Cloutier Rivierre à Paris depuis 1888 !
Clou, semence de cordonnier, semence de tapissier, clou tapissier, clou forgé, pointe, goujon, rivet …
Frappe, Forge et Coupe ! C’est la recette miracle qui anime la manufacture Rivierre de Creil en région parisienne depuis 1888. Depuis tout ce temps, ce sont des rivières de clous qui sont sorties de la clouterie où rien n’a vraiment changé. Tout au plus a t’on cédé à l’électrification des quelques 325 machines (!) construites entre 1892 et 1925 qui à l’origine étaient alimentées par une machine à vapeur. Comment un cloutier plus que centenaire peut-il résister dans le monde ultra moderne qui nous entoure ? C’est ce que LMdO a demandé au jeune directeur de la société Rivierre, Luc Kemp.

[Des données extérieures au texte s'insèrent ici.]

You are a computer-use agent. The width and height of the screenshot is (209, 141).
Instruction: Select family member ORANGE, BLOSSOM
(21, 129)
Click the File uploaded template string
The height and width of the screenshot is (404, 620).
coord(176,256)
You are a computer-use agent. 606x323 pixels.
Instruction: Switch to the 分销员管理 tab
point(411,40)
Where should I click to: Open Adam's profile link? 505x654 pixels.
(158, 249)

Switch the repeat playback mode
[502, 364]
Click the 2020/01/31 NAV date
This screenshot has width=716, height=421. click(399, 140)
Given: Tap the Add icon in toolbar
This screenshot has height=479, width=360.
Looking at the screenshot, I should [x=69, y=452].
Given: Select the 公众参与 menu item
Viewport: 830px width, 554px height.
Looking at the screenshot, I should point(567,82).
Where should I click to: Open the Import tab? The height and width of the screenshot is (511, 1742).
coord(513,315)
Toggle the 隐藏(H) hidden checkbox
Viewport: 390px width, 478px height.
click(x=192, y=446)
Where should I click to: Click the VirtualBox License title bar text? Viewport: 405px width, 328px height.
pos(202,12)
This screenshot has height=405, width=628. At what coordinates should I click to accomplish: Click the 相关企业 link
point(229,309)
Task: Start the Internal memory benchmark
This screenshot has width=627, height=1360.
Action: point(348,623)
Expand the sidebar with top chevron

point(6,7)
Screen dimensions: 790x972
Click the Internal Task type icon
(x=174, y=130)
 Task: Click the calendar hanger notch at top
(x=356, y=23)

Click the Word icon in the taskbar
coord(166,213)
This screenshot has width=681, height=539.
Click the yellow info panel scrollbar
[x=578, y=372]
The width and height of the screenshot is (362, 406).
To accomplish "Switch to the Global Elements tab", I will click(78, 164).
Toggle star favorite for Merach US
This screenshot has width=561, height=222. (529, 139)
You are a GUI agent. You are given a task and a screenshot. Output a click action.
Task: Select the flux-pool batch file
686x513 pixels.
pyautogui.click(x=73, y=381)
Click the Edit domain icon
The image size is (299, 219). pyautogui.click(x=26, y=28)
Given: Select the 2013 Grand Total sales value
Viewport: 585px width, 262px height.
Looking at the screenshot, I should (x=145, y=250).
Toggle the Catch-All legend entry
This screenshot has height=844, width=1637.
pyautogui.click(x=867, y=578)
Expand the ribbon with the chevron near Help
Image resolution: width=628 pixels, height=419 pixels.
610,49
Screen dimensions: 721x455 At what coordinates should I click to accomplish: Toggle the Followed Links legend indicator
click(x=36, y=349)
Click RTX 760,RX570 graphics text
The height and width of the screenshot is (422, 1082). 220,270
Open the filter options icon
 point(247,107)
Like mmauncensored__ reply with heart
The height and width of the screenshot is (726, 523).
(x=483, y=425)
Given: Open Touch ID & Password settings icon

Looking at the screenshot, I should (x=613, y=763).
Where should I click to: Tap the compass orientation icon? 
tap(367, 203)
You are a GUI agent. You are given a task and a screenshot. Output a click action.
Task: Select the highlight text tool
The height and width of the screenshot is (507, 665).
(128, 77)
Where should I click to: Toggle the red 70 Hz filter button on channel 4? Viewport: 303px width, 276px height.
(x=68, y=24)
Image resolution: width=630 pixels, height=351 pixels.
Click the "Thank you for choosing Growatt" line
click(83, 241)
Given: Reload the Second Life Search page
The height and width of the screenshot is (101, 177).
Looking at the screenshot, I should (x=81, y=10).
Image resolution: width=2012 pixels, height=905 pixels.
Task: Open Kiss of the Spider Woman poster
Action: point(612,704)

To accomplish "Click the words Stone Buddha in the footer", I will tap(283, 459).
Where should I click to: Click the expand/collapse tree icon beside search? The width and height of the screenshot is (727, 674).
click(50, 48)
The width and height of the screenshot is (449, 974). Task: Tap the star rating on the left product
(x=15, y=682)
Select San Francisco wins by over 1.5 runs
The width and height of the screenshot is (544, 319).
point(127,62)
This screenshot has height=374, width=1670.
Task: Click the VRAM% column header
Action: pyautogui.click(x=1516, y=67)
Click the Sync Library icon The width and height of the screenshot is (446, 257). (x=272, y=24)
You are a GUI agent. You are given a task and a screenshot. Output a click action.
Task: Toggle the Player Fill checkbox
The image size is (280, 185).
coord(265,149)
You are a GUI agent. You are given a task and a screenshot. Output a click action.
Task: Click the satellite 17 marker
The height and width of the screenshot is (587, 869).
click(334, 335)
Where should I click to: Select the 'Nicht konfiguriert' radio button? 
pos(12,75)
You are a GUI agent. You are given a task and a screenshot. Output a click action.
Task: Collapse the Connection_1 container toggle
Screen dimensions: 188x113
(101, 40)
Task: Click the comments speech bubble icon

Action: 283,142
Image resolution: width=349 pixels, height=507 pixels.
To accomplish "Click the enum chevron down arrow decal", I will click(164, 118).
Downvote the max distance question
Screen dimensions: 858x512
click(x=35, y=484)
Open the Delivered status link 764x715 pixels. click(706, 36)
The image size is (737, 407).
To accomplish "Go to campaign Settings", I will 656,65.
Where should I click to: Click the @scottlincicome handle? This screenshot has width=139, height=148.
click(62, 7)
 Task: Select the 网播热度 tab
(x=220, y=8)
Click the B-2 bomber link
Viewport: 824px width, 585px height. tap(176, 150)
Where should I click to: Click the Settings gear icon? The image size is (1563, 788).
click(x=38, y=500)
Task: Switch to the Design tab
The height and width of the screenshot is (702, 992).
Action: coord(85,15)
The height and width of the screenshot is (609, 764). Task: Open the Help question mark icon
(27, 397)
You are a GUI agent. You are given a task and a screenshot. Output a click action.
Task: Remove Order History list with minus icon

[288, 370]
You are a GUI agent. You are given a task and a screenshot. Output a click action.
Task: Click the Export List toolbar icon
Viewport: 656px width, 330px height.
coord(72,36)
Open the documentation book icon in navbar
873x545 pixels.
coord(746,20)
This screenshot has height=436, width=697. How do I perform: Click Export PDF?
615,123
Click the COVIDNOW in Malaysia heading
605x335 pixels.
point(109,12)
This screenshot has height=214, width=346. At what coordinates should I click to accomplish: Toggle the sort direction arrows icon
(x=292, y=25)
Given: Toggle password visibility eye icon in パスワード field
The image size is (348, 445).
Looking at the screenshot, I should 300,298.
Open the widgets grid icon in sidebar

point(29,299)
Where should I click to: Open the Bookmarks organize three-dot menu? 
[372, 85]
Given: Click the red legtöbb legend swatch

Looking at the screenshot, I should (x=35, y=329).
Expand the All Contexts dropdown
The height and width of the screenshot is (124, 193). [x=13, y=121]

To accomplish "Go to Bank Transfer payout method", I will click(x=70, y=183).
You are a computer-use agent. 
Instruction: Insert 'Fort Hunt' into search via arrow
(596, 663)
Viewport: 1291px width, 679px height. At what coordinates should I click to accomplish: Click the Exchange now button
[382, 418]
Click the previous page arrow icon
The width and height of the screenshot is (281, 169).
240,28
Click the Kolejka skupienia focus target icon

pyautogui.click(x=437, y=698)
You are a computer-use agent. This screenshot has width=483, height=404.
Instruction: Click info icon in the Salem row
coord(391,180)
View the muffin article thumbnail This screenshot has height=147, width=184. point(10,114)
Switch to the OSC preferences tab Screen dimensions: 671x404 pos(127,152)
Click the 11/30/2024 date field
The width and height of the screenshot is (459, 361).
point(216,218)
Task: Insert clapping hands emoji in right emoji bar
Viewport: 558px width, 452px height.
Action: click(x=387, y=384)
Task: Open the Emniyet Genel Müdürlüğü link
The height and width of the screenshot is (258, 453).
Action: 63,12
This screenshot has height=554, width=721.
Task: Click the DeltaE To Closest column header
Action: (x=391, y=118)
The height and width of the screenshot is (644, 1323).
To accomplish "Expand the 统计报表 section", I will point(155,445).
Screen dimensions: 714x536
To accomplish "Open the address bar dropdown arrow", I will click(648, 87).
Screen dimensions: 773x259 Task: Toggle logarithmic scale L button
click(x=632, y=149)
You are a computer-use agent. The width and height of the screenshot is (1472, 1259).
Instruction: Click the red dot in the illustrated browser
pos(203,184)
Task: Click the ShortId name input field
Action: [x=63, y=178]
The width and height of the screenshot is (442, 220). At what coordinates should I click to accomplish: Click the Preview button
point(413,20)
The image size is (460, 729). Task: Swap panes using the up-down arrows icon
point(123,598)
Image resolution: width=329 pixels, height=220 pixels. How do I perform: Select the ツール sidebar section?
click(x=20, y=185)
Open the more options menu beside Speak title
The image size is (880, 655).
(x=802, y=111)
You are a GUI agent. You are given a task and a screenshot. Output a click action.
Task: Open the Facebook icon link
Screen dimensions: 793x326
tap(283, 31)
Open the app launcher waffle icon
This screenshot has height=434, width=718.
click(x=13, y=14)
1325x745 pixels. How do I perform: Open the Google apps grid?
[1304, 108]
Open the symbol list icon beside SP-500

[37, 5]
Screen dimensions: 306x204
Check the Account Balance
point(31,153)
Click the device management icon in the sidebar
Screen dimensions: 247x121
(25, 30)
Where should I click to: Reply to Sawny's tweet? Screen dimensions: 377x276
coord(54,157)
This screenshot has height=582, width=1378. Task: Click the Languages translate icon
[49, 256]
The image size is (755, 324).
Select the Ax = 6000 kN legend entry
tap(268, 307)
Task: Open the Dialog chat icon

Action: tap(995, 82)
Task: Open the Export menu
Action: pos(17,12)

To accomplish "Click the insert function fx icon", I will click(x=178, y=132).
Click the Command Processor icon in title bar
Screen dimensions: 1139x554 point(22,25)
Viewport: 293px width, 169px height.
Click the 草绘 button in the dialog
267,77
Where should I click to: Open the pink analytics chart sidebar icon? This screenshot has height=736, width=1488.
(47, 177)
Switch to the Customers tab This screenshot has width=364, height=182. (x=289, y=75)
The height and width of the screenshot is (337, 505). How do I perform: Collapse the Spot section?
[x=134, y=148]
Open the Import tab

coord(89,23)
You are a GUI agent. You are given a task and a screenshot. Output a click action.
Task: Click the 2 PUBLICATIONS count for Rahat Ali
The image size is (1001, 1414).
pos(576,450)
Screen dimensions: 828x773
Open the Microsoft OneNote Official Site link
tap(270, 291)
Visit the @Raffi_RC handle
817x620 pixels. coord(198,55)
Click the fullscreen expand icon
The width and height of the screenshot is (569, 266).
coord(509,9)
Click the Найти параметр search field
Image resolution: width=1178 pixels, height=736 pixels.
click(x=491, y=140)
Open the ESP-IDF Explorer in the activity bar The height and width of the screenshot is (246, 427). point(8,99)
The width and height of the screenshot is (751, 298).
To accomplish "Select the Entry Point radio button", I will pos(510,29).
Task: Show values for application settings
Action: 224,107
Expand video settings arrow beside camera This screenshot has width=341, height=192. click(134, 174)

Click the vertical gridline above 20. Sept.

Luc Kemp : Tout a démarré en 1888 quand Théodore Rivierre et Olivier Watteuw ont déposé un brevet qui permettait de fabriquer les clous en une seule opération, ce qu’on appelle la fabrication de semences en continu. Jusqu’alors, on utilisait un procédé hors tôle : il s’agissait d’arracher un bout de fer dans la tôle et de frapper la tête. Il y avait donc deux opérations faites de manière séparée. Le nouveau procédé a donc pour la première fois permis de fabriquer un clou pyramidal ou carré à partir d’un fil rond tout en faisant la pointe et la tête en même temps : les fameuses frappe, forge et coupe.
LMdO : Des équipements qui permettent donc d’aller deux fois plus vite.
LK : Beaucoup plus vite oui. A cette époque la demande en clous est énorme. Théodore Rivierre décède assez rapidement et sa veuve reprend les rênes de la société jusque dans les années 30. C’est véritablement elle qui va faire prospérer la société en multipliant les investissements (nombre de machines) et en engageant jusqu’à 300 personnes au service de la manufacture. Elle se tourne aussi à la sortie de la guerre vers l’export en livrant de l’Indochine à l’Argentine.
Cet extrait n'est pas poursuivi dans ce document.